In Syracuse, Bishop Douglas J. Lucia will preside and give the homily at a special Mass and Holy Hour for Life, marking the observance at the Cathedral of the Immaculate Conception in Syracuse. Mass begins at 10 a.m. with the Holy Hour to follow. No pre-registration is necessary for the Mass and Holy Hour.

At noon, just a few blocks away, the local March for Life will be held, commencing in Armory Square near the Museum of Science and Technology (MOST). The local march is sponsored by the Syracuse Right to Life Association. The march route will proceed from Armory Square on Jefferson Street to Columbus Circle where the Onondaga County Court House faces the diocesan Cathedral.

James Salamy, J.C.L., the Coordinator of Public Policy for the Diocese of Syracuse, will speak at the event, focusing on the expected Supreme Court decision this June in the case of Dobbs v. Jackson Women’s Health Organization. Arguments in this case were heard late in 2021 and many observers believe that the expected decision will strike down Roe v. Wade and open the door to restore a level of protection for the unborn.

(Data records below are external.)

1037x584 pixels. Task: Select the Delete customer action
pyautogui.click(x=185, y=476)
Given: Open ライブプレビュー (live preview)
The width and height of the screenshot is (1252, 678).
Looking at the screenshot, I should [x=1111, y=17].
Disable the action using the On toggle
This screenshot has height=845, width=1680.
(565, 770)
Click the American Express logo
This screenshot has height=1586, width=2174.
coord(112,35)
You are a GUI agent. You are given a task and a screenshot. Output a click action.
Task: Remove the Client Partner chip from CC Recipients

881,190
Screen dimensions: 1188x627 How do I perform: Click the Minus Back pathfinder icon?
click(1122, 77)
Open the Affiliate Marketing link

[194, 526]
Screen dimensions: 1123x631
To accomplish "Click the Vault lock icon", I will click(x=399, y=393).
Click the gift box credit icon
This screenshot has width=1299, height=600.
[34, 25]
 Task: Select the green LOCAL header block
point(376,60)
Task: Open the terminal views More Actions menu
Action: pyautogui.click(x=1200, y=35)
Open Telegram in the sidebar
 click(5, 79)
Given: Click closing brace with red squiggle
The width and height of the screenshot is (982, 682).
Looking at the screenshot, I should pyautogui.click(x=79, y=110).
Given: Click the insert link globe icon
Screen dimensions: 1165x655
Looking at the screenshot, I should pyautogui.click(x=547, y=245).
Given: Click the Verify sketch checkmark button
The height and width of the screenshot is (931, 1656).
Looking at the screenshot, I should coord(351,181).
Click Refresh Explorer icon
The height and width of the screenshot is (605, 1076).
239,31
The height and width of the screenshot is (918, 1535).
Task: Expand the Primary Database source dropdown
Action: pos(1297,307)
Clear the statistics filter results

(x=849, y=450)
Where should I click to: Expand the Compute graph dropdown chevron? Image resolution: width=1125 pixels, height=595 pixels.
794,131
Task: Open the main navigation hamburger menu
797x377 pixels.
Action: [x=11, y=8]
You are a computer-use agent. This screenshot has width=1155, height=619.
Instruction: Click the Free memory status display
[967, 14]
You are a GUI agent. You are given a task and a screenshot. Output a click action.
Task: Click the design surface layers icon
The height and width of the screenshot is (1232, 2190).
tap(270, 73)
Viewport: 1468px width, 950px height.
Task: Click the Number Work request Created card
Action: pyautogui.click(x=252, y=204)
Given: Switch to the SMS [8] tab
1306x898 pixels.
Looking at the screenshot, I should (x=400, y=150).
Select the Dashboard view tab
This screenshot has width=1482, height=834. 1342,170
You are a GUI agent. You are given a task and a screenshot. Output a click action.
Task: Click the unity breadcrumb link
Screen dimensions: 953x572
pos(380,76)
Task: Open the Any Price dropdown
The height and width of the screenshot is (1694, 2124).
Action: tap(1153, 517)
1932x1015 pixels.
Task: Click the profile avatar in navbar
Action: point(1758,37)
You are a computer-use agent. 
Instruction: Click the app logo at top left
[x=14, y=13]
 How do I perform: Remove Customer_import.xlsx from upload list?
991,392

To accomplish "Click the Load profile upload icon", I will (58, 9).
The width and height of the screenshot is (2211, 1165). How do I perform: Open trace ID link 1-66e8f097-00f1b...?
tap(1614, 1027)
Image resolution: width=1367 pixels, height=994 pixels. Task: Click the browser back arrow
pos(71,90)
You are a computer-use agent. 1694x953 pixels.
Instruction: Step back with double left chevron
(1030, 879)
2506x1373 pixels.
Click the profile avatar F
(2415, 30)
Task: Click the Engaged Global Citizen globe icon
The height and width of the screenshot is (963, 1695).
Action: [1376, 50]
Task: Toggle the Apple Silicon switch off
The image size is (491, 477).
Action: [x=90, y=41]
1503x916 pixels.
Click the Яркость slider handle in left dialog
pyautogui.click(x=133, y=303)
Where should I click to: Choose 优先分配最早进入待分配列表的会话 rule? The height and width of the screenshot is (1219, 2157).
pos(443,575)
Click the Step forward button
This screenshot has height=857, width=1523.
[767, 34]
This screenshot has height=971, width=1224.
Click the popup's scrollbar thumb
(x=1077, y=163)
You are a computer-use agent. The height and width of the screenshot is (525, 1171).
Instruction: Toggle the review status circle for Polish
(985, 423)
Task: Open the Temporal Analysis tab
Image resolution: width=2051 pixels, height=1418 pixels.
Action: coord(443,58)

That battle, as Salamy points out, will then be fought at the state level.

“The importance of the Dobbs case is that it is a once in a generation opportunity. … It can redefine the landscape of abortion in the United States as a whole,” says Salamy. “What we have here in Dobbs is the real potential to have Roe v. Wade overturned.”

Salamy points out that if that happens, the fight for protection of life doesn’t end but instead shifts to different governmental venues.

“The governance for abortion would go back to the states,” Salamy adds, “and here in New York State we would have a lot of work to do in terms of respect for human life … for ending abortion … for changing hearts and minds one at a time so that abortion is unthinkable to anyone as an option.”

Before Roe v. Wade, abortion was governed by states, and this is a first step in making bigger change.

“What we don’t think will happen is that the Supreme Court will declare abortion illegal or define personhood, as much as we would like to see that happen,” according to Salamy. “We think they will overturn the decision and return it back to the states. … There is still much work to be done.”